(Dataset excerpts)
□ □ □ □ □

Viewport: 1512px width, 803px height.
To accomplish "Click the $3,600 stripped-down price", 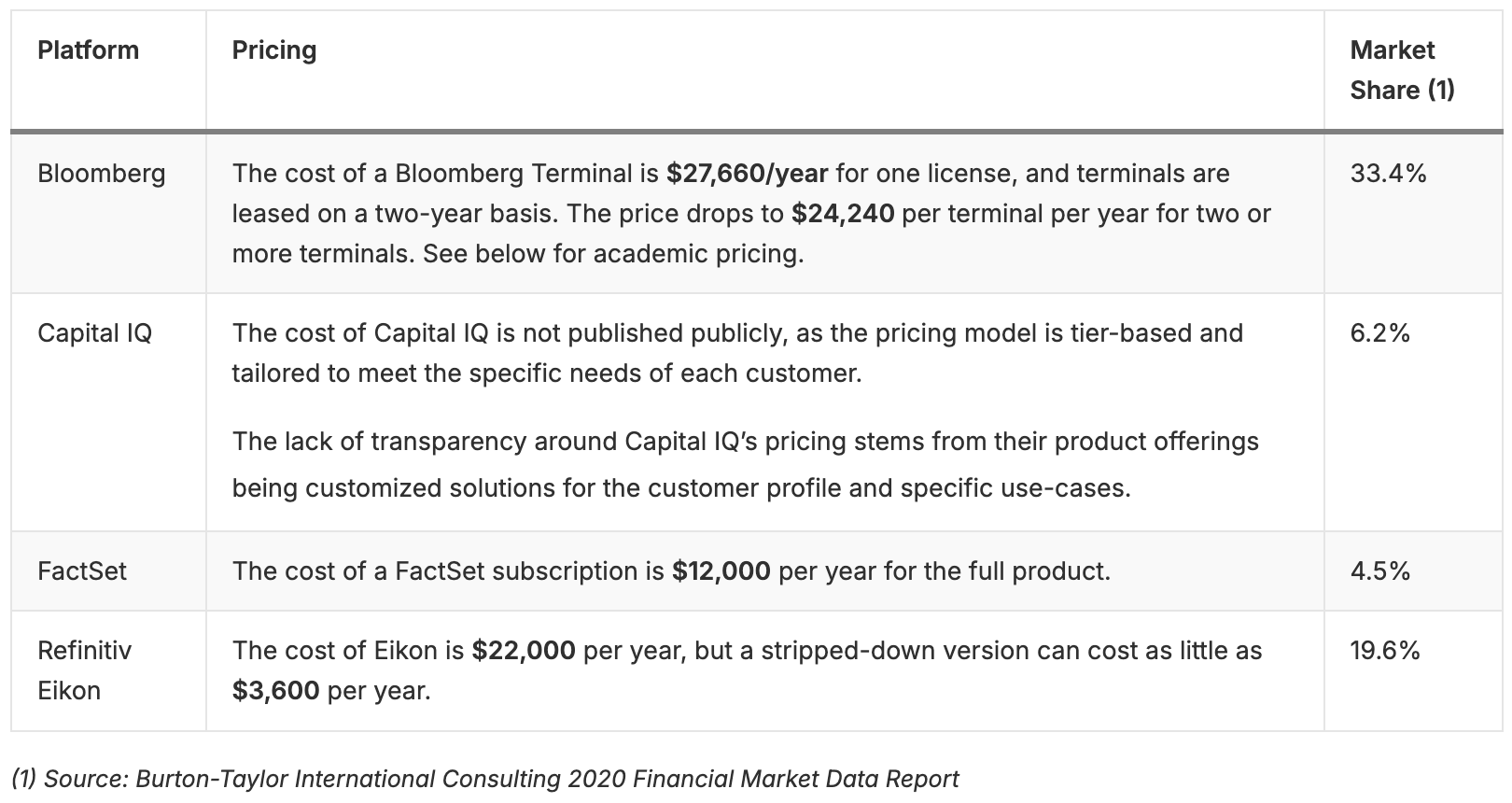I will click(276, 691).
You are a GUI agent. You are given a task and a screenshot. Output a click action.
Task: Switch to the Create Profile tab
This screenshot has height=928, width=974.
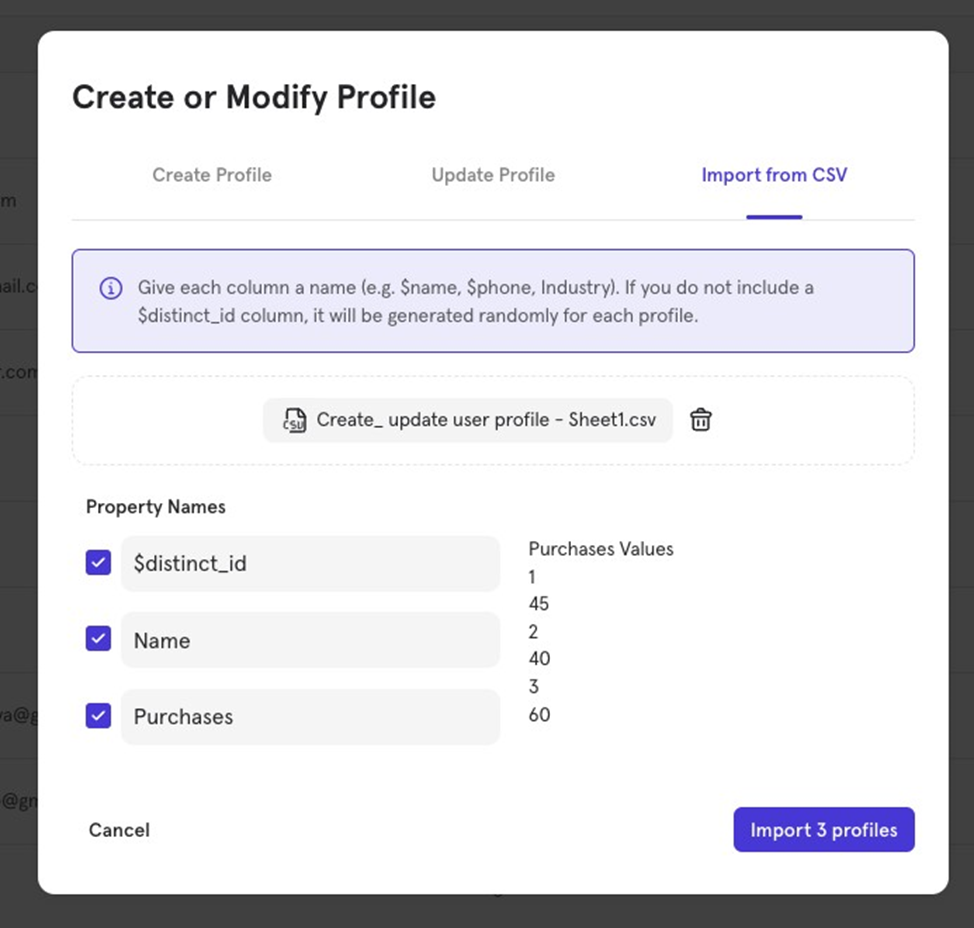(x=212, y=175)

□ □ □ □ □

WORK TO COMPLETE ::
Your task is to retype the lines running from the one that contains "You are a GUI" through the end of the records, and nothing else. Pictures are not part of the copy.

WRITTEN ANSWER ::
You are a GUI agent. You are given a task and a screenshot. Output a click action.
Task: Switch to the Create Profile tab
This screenshot has height=928, width=974.
(x=212, y=175)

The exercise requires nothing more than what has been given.